Find the line holding "Where should I click to: Click the disk" in the entries below. Give it again exactly, along with every line after it up to and including the line holding "Given: Open the Survey hamburger menu".
DATA FOR REVIEW below:
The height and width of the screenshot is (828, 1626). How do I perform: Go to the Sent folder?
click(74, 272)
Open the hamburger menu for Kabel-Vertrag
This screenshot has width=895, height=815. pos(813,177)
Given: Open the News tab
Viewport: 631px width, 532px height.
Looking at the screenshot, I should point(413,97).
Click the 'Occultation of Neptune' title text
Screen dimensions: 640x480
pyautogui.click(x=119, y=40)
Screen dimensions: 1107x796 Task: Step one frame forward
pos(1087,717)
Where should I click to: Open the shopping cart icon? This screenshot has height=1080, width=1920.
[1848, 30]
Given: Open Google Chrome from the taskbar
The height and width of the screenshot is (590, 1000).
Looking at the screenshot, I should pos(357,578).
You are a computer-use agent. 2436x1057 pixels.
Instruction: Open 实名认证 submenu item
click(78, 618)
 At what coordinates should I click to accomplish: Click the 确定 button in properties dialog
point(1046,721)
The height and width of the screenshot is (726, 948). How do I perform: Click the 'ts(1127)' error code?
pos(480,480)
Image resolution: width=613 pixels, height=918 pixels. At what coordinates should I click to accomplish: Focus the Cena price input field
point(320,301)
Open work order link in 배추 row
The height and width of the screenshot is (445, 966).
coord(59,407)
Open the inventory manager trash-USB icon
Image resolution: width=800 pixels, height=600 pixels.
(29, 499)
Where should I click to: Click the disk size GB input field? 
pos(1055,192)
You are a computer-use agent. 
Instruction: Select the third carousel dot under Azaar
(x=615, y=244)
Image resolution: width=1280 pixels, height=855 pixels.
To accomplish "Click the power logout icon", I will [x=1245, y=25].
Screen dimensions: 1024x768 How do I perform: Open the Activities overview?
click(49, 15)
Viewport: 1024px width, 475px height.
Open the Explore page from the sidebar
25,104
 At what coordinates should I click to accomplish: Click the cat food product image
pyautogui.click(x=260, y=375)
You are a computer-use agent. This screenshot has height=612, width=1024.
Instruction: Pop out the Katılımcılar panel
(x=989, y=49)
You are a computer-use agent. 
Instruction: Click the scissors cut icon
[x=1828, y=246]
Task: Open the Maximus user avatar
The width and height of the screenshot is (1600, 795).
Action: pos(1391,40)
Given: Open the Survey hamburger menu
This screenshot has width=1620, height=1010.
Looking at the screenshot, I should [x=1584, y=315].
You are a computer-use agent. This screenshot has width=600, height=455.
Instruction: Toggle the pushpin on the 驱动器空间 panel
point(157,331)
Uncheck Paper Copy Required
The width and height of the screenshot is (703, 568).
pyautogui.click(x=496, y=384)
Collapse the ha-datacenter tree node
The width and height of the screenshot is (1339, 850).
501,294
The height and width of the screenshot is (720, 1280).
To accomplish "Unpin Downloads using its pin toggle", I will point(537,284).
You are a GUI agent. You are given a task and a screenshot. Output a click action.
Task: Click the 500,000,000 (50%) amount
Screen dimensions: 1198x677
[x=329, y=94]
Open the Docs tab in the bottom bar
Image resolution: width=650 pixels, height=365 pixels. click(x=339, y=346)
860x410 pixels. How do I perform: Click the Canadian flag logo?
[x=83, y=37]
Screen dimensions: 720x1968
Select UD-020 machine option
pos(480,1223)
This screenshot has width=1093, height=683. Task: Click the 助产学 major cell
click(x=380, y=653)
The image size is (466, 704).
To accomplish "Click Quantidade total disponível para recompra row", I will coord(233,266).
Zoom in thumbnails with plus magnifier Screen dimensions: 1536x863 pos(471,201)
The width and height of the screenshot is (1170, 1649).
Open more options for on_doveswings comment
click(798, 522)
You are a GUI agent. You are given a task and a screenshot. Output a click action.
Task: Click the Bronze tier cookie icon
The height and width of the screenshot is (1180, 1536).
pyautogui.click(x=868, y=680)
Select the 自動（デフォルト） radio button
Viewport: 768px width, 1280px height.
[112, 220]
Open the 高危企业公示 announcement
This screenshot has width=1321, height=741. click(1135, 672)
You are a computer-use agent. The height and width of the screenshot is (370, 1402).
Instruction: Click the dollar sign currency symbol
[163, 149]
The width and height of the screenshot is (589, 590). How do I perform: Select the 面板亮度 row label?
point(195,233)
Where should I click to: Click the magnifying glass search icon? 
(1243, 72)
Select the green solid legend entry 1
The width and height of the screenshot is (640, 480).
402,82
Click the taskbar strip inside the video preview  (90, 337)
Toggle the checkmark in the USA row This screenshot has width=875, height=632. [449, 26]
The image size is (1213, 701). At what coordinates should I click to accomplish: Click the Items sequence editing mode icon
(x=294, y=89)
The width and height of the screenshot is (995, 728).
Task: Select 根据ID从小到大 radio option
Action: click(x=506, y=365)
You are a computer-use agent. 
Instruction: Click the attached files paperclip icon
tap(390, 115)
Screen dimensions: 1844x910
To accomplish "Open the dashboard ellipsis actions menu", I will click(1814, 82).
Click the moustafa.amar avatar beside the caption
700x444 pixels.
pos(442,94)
End of DATA FOR REVIEW.
TASK OUTPUT.
Where should I click to: Click the disk size GB input field? 
pos(1055,192)
You are a computer-use agent. 
Instruction: Select the third carousel dot under Azaar
(x=615, y=244)
Image resolution: width=1280 pixels, height=855 pixels.
To accomplish "Click the power logout icon", I will [x=1245, y=25].
Screen dimensions: 1024x768 How do I perform: Open the Activities overview?
click(49, 15)
Viewport: 1024px width, 475px height.
Open the Explore page from the sidebar
25,104
 At what coordinates should I click to accomplish: Click the cat food product image
pyautogui.click(x=260, y=375)
You are a computer-use agent. This screenshot has height=612, width=1024.
Instruction: Pop out the Katılımcılar panel
(x=989, y=49)
You are a computer-use agent. 
Instruction: Click the scissors cut icon
[x=1828, y=246]
Task: Open the Maximus user avatar
The width and height of the screenshot is (1600, 795).
Action: pos(1391,40)
Given: Open the Survey hamburger menu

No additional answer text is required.